Les Mauritaniens sont unanimes : la dilapidation de l’argent public était quasiment systématisée. Depuis, au moins, une bonne vingtaine d’années. Ce n’est pas totalement faux. Durant ses vingt-et-un ans de règne, Maouiya ould Sid’Ahmed Taya fut, effectivement, moins que peu regardant sur les comportements guère orthodoxes des gestionnaires de l’argent public. La mémoire populaire ne dit-elle pas que « celui qui ne s’est pas enrichi au temps de Maouiya ne s’enrichira jamais » ? Manière de dire combien l’argent sale coulait à flot, partout. Tous les Mauritaniens, toutes tendances confondues, en ont profité, directement ou indirectement.
Depuis 2008, le système et ses acolytes prétendent que l’argent public n’est plus « volable ». La lutte contre la gabegie le prémunit depuis contre toutes les tentations. Mais, dans la réalité, les choses et les pratiques n’ont pas beaucoup changé, nonobstant les prétentions des uns et des autres. Trois exemples suffiront à le prouver. Sur quels critères sont attribuées les présidences de conseils d’administration et organisées les troubles modalités de leurs salaires et avantages ? Ordinairement, banalement, sur la base de l’allégeance au système. Filtre très sélectif mais, aussi, très ouvert : les notables, les femmes, les jeunes, les retraités, les chefs traditionnels, les présidents de parti…

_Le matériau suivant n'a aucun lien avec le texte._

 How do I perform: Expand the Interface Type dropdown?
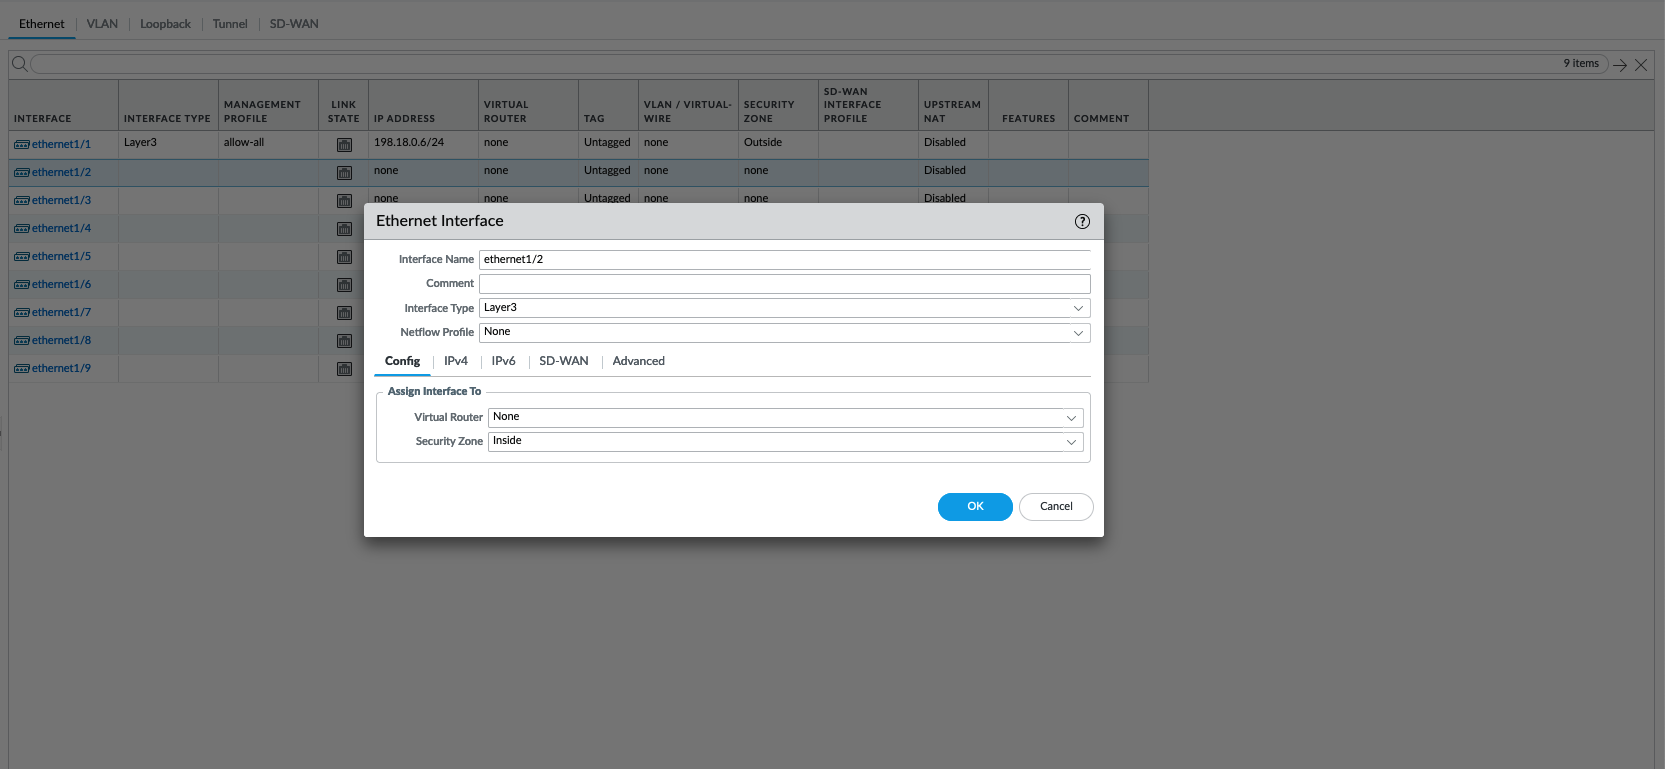(x=1078, y=308)
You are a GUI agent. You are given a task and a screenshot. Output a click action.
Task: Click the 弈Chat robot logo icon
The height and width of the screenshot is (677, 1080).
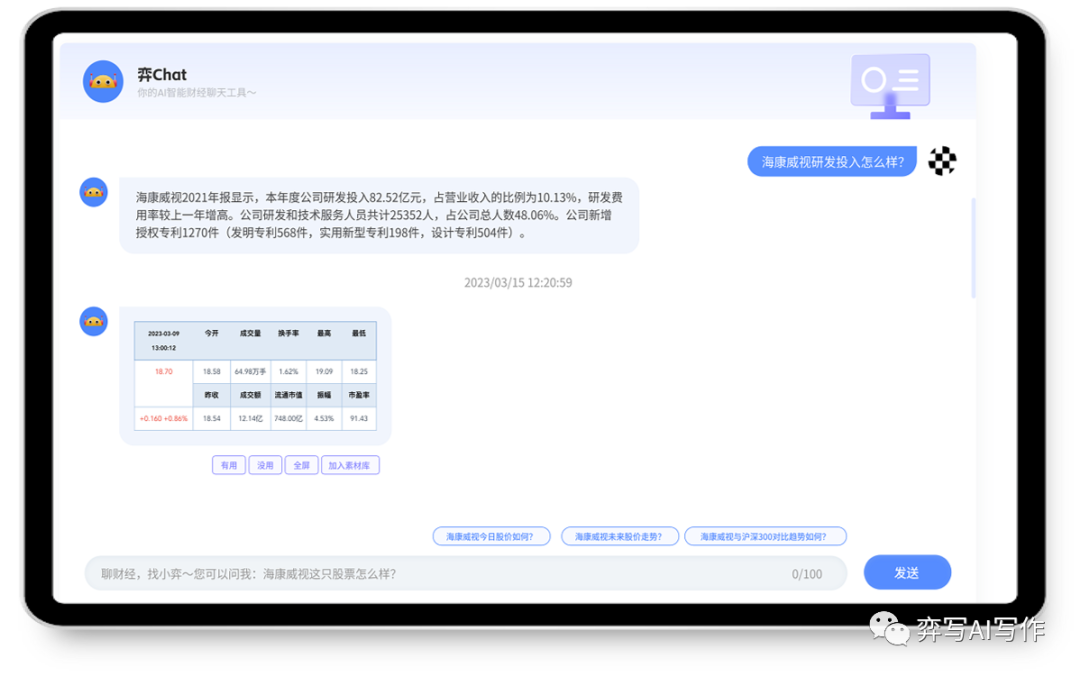tap(103, 81)

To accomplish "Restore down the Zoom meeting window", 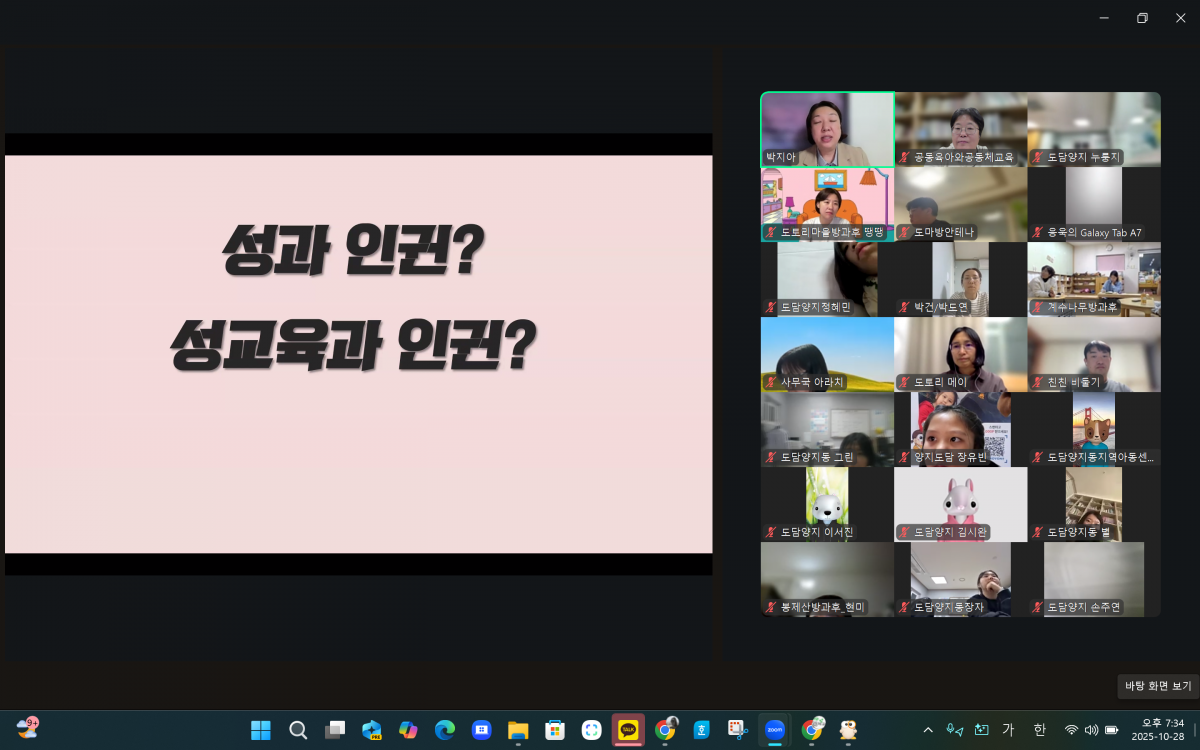I will tap(1142, 18).
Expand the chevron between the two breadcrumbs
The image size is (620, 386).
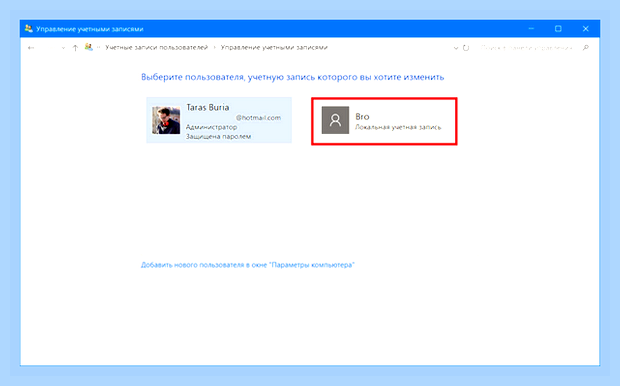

Chacun selon son grade et son importance mais tous invariablement lèche-bottes, parachutés à la tête d’un établissement en fonction de la force et de l’influence des lobbies auxquels ils sont affiliés, au sein du pouvoir. Second exemple : la banqueroute des sociétés publiques. Edifiants parcours de l’ENER et de la SNIM ! La première agonise. La seconde vit à peine, avec force acrobaties et « injections » de fonds externes, à provenance douteuse. Depuis sa nationalisation, le 28 Novembre 1974, la plus importante entreprise nationale n’a jamais connu aussi graves déboires. Exemple trois, les petites supercheries visant à grossir les revenus d’une certaine catégorie des fonctionnaires, comme la honteuse histoire des heures supplémentaires qui engloutissent, tous les deux mois, des dizaines voire centaines de millions, partagées injustement entre les directions centrales, via les ministères publics.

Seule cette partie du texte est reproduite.